La mise au point et l’adoption de nouvelles technologies par des entreprises traditionnelles ont continué de s’accélérer dans de nombreux marchés verticaux. Les occasions d’innovation en matière d’intelligence artificielle (IA) et d’apprentissage automatisé, en particulier, continuent de croître, alimentant ainsi les débats sur la nécessité d’un cadre réglementaire pour veiller à l’utilisation éthique de l’IA. Par ailleurs, le caractère adéquat du régime canadien de protection de la vie privée dans ce contexte est examiné de près. Des alliances stratégiques se forment rapidement en vue de lancer de nouveaux produits et services, ce qui donne lieu à de nouvelles questions sur la façon de traiter convenablement la répartition des risques dans ces ententes novatrices. Dans le secteur des services financiers, des efforts sont déployés pour moderniser le système de paiement et aller de l’avant avec le système bancaire ouvert. Les clients des secteurs traditionnels comme l’immobilier et les infrastructures commencent à reconnaître et à saisir les occasions que présentent les nouvelles technologies. Cependant, l’intérêt à l’égard des chaînes de blocs publiques est en déclin.

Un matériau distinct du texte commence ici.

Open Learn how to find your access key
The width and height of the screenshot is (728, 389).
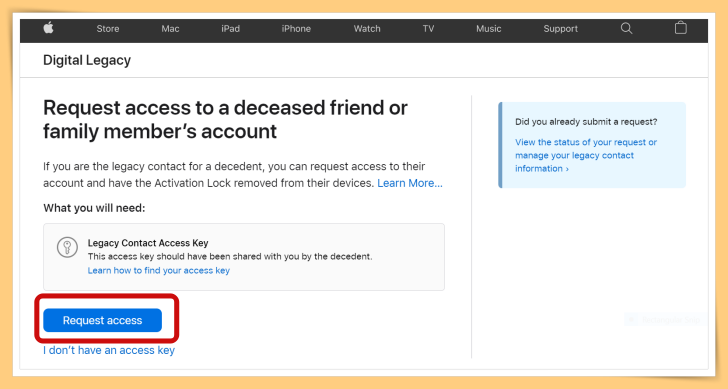[159, 270]
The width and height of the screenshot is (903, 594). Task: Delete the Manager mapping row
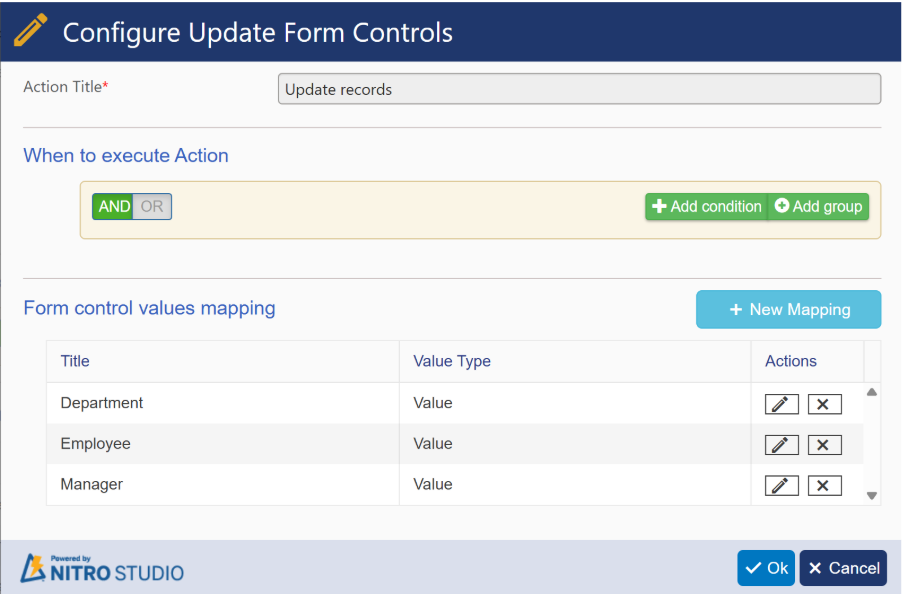[824, 485]
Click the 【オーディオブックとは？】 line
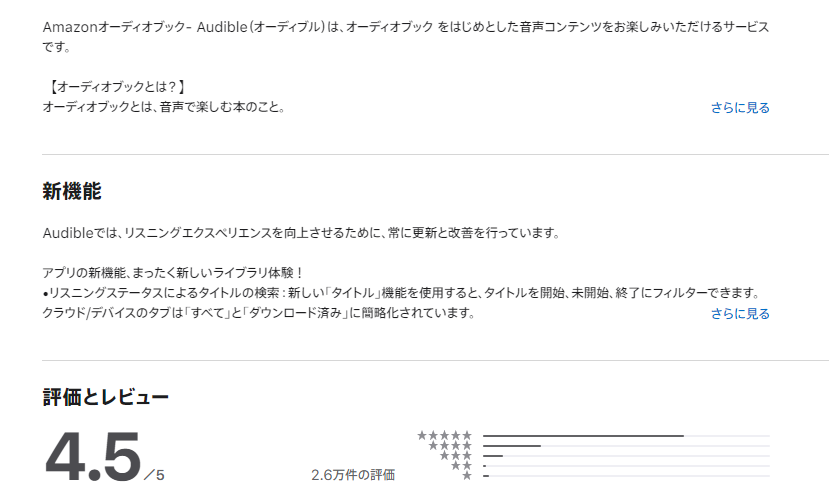This screenshot has width=829, height=499. point(115,87)
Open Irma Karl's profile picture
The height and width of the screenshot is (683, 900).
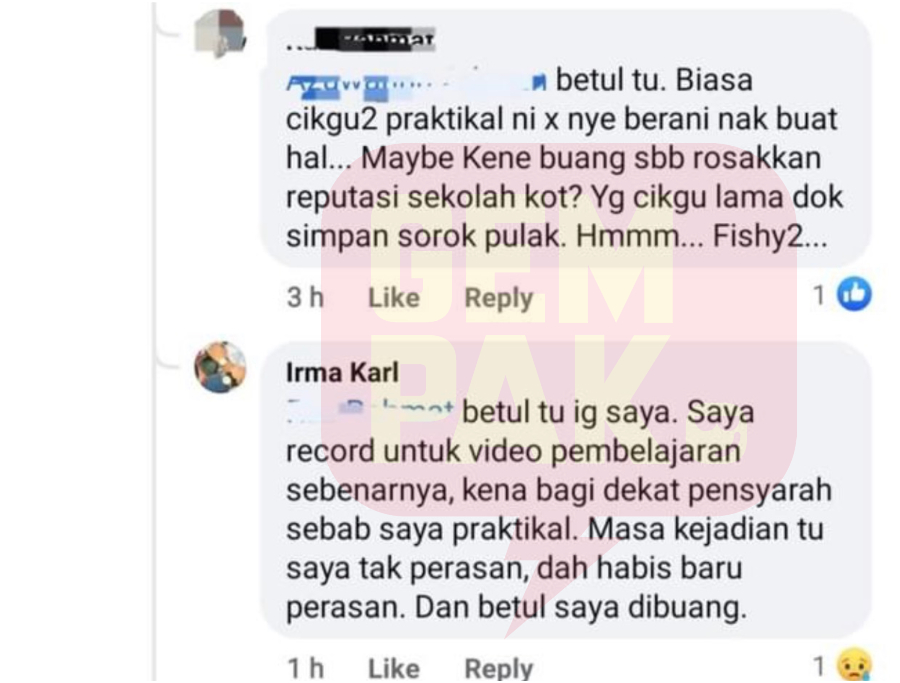pos(220,367)
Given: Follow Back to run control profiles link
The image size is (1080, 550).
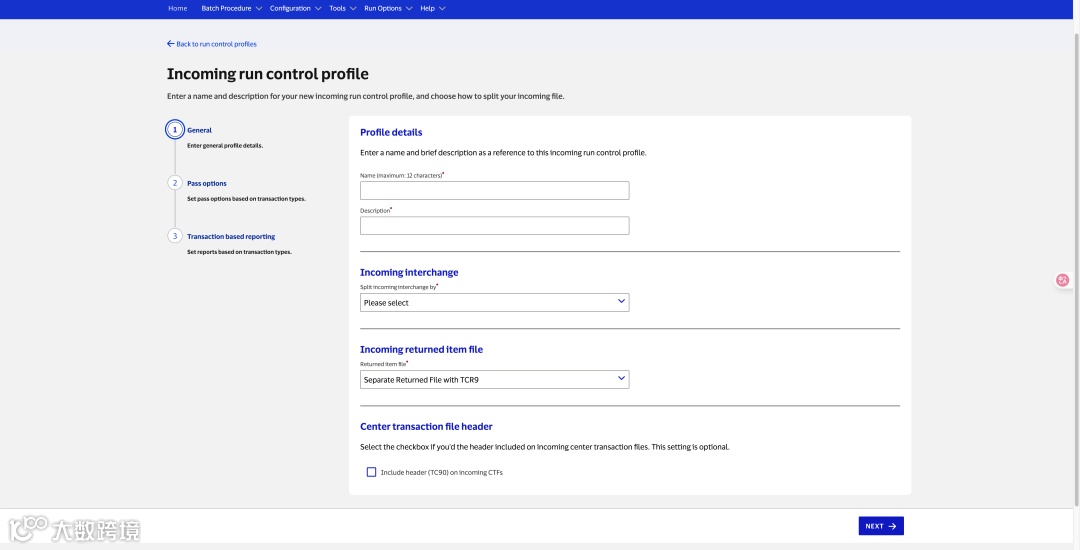Looking at the screenshot, I should (216, 44).
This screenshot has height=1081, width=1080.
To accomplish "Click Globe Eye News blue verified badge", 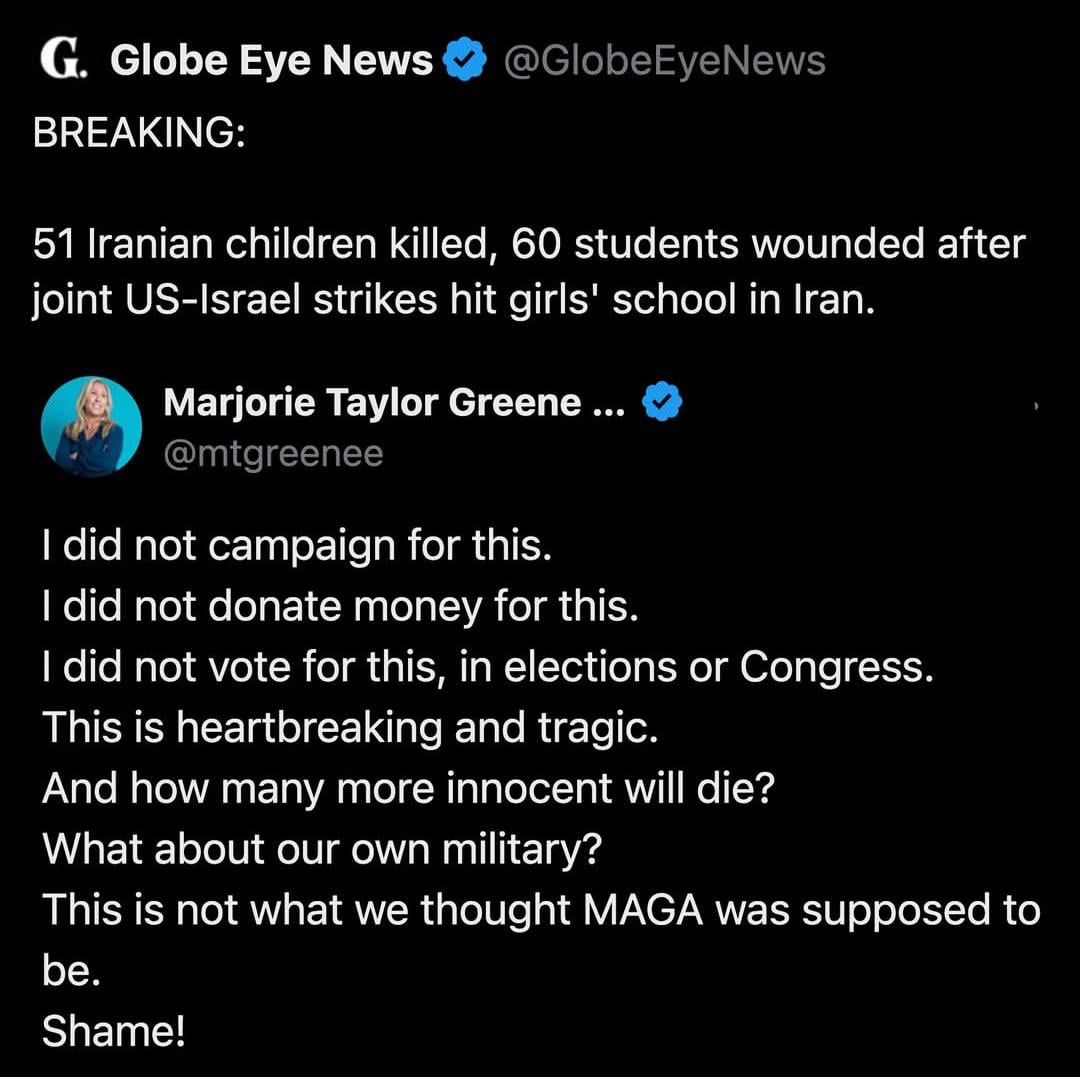I will point(463,61).
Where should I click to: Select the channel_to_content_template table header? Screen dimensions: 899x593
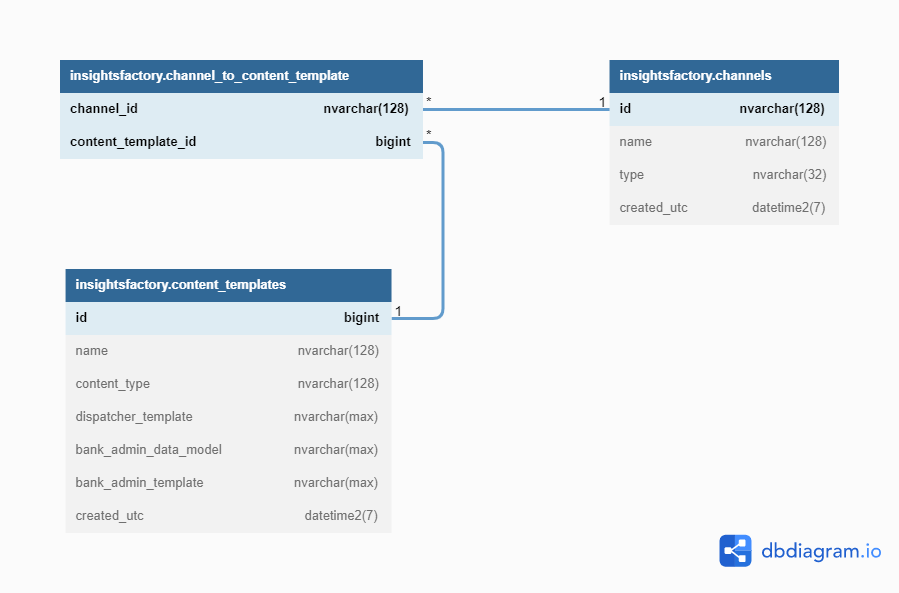coord(241,76)
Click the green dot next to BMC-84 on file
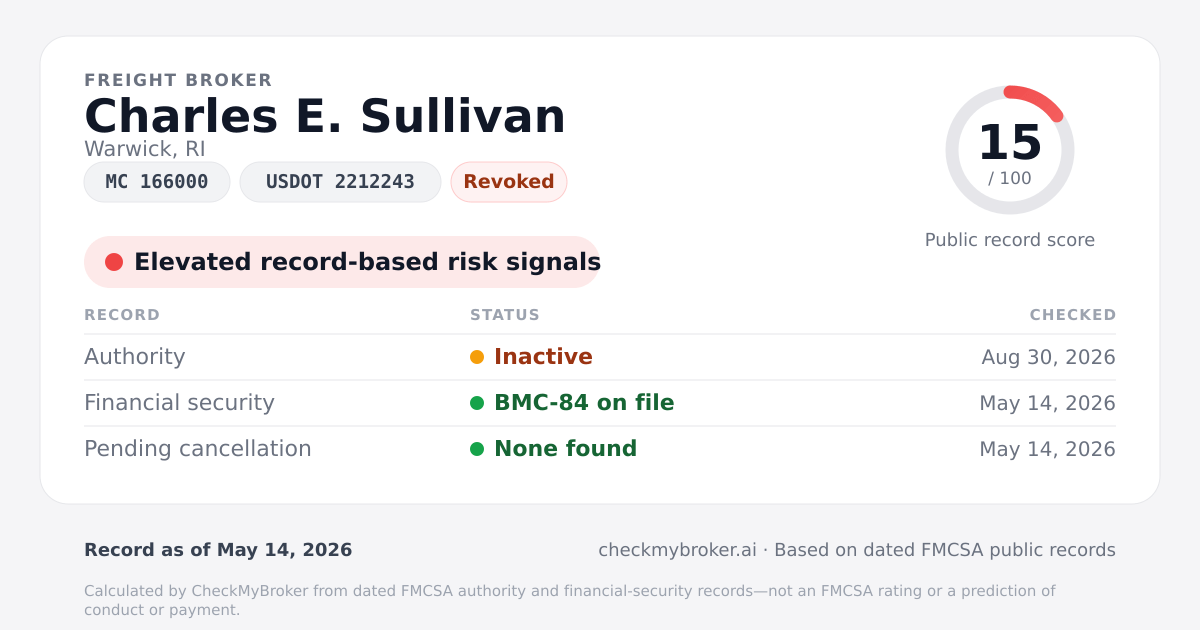 click(477, 403)
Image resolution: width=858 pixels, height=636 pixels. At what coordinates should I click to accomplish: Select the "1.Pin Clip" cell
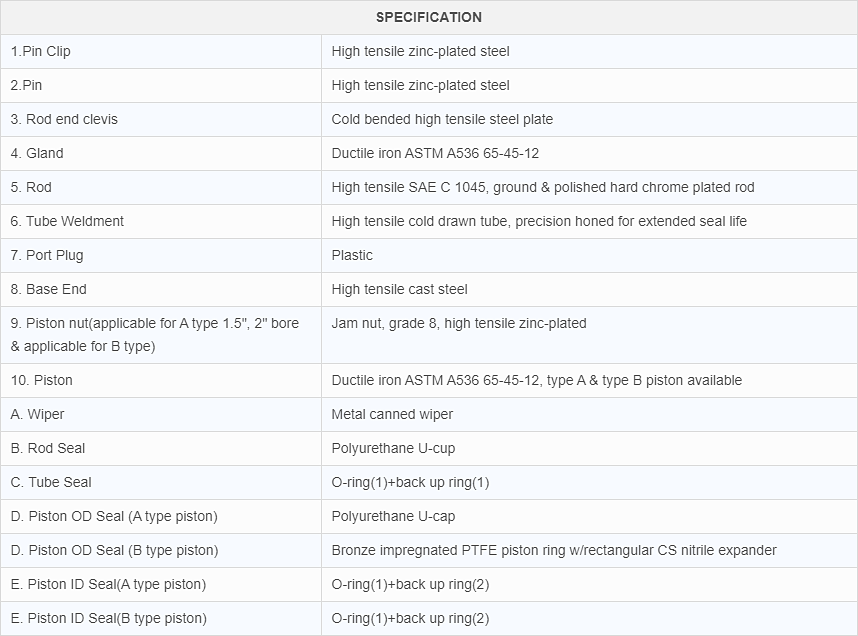pos(41,51)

Les cryptoactifs ont fait la manchette au Canada en 2019, mais pas toujours pour les bonnes raisons. Au début de l’année, la plateforme de négociation de cryptoactifs QuadrigaCX a fait faillite, laissant quelque 75 000 clients face à une perte collective potentielle de plus de 200 M$ CA. Une enquête a révélé l’absence totale de contrôles financiers, des détournements et des abus apparents d’actifs des clients et d’autres pratiques commerciales douteuses. Peu après, les organismes canadiens de réglementation des valeurs mobilières ont proposé un cadre pour réglementer les plateformes de négociation de cryptoactifs. En juillet 2019, le gouvernement fédéral a publié des règlements définitifs qui assujettiront les courtiers en monnaie virtuelle à la principale loi canadienne contre le blanchiment d’argent. En octobre 2019, un groupe d’experts de la CVMO a ordonné la délivrance d’un visa de prospectus pour The Bitcoin Fund, qui pourrait devenir le premier fonds de placement en bitcoins coté en bourse au monde.

D’autres questions importantes n’occupent pas une aussi grande place dans la publication de cette année que par les années passées, comme les changements climatiques et le commerce international, mais vous en entendrez certainement parler au cours de l’année qui vient.

Compte tenu de tous ces développements, l’année 2020 devrait être riche en événements. Nous suivrons de près l’évolution de la situation et nous serons ravis d’aborder ces sujets avec vous.